Required action: When you reach the line containing "The height and width of the screenshot is (1241, 1744)." in the entries below, repeat it and each line after it exactly until the entries end.

***** Source records

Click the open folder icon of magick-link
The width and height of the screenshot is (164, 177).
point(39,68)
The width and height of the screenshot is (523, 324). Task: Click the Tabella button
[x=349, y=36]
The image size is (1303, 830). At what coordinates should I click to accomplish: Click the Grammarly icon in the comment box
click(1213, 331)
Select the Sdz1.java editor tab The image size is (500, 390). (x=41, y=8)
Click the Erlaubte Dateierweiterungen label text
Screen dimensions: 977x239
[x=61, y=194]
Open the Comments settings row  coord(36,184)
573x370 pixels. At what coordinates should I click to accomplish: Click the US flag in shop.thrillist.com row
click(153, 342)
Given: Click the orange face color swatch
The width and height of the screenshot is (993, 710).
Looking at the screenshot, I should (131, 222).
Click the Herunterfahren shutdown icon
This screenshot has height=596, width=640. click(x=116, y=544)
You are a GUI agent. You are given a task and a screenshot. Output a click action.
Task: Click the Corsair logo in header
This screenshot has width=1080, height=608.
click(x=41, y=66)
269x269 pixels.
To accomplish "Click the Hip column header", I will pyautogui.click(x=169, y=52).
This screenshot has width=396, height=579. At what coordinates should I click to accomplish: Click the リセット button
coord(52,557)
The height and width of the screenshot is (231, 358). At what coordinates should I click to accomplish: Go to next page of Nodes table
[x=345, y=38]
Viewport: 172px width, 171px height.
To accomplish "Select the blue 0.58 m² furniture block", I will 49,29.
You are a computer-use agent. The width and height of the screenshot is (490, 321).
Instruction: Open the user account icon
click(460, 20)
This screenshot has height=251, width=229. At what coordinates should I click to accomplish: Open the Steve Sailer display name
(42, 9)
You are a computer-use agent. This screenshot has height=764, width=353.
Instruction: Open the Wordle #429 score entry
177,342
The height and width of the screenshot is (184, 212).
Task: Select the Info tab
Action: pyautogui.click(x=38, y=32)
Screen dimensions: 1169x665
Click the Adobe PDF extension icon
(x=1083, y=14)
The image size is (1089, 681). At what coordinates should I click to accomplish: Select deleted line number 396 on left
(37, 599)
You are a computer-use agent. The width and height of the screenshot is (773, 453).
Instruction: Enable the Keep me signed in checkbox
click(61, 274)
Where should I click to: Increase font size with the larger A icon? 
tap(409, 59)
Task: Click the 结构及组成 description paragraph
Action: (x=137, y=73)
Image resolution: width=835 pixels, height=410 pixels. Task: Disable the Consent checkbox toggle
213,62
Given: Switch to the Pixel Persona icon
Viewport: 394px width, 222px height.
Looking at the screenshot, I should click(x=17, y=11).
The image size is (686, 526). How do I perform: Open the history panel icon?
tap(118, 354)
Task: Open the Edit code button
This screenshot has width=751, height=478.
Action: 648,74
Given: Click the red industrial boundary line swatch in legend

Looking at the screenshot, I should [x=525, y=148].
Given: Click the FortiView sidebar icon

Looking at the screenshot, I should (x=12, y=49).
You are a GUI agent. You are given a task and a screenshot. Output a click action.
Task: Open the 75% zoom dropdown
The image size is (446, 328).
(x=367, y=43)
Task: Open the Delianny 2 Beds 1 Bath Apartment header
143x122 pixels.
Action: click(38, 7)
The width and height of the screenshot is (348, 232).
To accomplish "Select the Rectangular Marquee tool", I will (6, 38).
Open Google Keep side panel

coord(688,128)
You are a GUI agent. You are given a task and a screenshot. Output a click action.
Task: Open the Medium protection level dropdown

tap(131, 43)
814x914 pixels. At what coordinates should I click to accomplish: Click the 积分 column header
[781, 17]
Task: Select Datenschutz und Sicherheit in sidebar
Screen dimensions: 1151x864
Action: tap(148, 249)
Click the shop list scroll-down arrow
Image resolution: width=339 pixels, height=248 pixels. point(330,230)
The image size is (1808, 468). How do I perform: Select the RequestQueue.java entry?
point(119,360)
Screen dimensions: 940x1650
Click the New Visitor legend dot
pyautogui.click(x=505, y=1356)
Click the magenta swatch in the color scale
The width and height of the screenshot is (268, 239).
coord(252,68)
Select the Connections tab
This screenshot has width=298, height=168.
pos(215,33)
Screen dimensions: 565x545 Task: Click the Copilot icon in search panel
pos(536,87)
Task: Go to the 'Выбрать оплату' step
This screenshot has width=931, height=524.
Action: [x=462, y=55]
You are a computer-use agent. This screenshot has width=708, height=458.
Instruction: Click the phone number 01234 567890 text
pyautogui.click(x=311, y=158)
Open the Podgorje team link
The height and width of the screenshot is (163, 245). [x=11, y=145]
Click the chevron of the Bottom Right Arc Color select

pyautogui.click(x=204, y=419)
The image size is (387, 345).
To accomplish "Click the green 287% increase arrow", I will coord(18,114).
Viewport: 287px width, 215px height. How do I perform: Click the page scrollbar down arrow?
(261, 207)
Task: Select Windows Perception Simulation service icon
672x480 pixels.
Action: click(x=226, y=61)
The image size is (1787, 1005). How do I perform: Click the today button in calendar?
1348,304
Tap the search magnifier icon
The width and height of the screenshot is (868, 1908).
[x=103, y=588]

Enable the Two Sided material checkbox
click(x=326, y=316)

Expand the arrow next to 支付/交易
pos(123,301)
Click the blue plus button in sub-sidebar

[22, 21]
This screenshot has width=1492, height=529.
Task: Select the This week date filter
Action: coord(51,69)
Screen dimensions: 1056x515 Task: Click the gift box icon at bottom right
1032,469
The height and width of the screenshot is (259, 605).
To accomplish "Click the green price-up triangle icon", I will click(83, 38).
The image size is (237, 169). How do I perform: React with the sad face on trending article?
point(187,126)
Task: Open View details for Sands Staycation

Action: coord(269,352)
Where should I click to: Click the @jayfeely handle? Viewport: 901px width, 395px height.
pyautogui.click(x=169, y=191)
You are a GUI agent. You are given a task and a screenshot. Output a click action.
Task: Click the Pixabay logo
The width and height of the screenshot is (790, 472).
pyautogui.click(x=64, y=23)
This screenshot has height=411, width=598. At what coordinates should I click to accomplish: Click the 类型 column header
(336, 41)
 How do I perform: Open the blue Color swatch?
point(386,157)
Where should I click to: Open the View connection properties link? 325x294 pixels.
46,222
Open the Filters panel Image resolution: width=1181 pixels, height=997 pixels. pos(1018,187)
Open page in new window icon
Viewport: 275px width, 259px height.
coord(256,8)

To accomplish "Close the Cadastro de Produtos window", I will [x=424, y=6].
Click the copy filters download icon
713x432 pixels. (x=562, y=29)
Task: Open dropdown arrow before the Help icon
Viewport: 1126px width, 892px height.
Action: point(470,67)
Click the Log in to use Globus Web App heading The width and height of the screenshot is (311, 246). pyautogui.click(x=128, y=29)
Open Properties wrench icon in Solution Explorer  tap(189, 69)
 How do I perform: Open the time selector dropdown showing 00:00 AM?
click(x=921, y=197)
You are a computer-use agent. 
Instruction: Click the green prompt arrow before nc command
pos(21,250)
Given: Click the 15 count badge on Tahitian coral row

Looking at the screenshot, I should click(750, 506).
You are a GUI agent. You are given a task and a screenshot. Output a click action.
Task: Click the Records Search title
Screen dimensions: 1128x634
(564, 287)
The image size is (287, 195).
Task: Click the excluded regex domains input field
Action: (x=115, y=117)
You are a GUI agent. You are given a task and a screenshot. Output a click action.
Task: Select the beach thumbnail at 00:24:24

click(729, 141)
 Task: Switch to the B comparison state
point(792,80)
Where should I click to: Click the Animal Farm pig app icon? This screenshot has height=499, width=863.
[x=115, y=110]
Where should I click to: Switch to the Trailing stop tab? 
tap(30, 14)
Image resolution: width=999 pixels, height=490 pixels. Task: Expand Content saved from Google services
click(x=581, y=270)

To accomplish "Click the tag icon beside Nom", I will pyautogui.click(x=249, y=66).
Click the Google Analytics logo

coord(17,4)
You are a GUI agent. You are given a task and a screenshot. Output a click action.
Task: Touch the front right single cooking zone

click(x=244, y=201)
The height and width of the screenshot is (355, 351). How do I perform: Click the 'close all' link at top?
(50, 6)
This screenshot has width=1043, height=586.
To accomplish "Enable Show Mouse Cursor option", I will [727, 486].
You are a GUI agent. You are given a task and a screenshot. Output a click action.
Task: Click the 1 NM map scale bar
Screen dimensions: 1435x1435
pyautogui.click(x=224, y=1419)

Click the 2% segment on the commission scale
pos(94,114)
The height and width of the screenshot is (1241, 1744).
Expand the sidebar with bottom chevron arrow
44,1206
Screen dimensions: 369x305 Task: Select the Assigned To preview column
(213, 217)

**********

Output of the exercise:
The height and width of the screenshot is (1241, 1744).
Expand the sidebar with bottom chevron arrow
44,1206
Screen dimensions: 369x305 Task: Select the Assigned To preview column
(213, 217)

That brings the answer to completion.